▸ **Work task**:
Word for word, set down every line of the entries below from the line with "Navegue por NFTs (722, 437)" to the line with "July (511, 538)", including both, and no other line.

= Beginning of Section =

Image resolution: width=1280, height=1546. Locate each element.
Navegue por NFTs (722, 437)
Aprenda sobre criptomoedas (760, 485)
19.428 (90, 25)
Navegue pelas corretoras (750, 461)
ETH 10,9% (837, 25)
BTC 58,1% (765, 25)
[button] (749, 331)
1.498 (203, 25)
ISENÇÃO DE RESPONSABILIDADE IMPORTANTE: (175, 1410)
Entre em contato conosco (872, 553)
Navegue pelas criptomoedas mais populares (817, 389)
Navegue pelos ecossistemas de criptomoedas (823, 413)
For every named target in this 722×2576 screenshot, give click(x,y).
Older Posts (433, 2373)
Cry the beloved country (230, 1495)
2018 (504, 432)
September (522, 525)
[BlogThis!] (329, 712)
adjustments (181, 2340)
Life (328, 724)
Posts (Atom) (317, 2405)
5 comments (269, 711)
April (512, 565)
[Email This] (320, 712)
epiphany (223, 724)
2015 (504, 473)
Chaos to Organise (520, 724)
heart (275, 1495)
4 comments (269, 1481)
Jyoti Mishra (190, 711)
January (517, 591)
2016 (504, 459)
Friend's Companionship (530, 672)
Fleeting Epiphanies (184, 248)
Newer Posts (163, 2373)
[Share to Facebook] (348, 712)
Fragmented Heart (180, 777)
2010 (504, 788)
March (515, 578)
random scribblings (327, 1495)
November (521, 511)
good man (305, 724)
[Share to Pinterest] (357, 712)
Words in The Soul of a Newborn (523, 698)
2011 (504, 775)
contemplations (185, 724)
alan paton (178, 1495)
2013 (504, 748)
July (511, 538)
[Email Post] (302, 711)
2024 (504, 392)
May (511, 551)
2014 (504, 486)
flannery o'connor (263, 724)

= End of Section =

▸ **Response box**:
Navegue por NFTs (722, 437)
Aprenda sobre criptomoedas (760, 485)
19.428 (90, 25)
Navegue pelas corretoras (750, 461)
ETH 10,9% (837, 25)
BTC 58,1% (765, 25)
[button] (749, 331)
1.498 (203, 25)
ISENÇÃO DE RESPONSABILIDADE IMPORTANTE: (175, 1410)
Entre em contato conosco (872, 553)
Navegue pelas criptomoedas mais populares (817, 389)
Navegue pelos ecossistemas de criptomoedas (823, 413)
For every named target in this 722×2576 screenshot, give click(x,y).
Older Posts (433, 2373)
Cry the beloved country (230, 1495)
2018 (504, 432)
September (522, 525)
[BlogThis!] (329, 712)
adjustments (181, 2340)
Life (328, 724)
Posts (Atom) (317, 2405)
5 comments (269, 711)
April (512, 565)
[Email This] (320, 712)
epiphany (223, 724)
2015 (504, 473)
Chaos to Organise (520, 724)
heart (275, 1495)
4 comments (269, 1481)
Jyoti Mishra (190, 711)
January (517, 591)
2016 (504, 459)
Friend's Companionship (530, 672)
Fleeting Epiphanies (184, 248)
Newer Posts (163, 2373)
[Share to Facebook] (348, 712)
Fragmented Heart (180, 777)
2010 (504, 788)
March (515, 578)
random scribblings (327, 1495)
November (521, 511)
good man (305, 724)
[Share to Pinterest] (357, 712)
Words in The Soul of a Newborn (523, 698)
2011 (504, 775)
contemplations (185, 724)
alan paton (178, 1495)
2013 (504, 748)
July (511, 538)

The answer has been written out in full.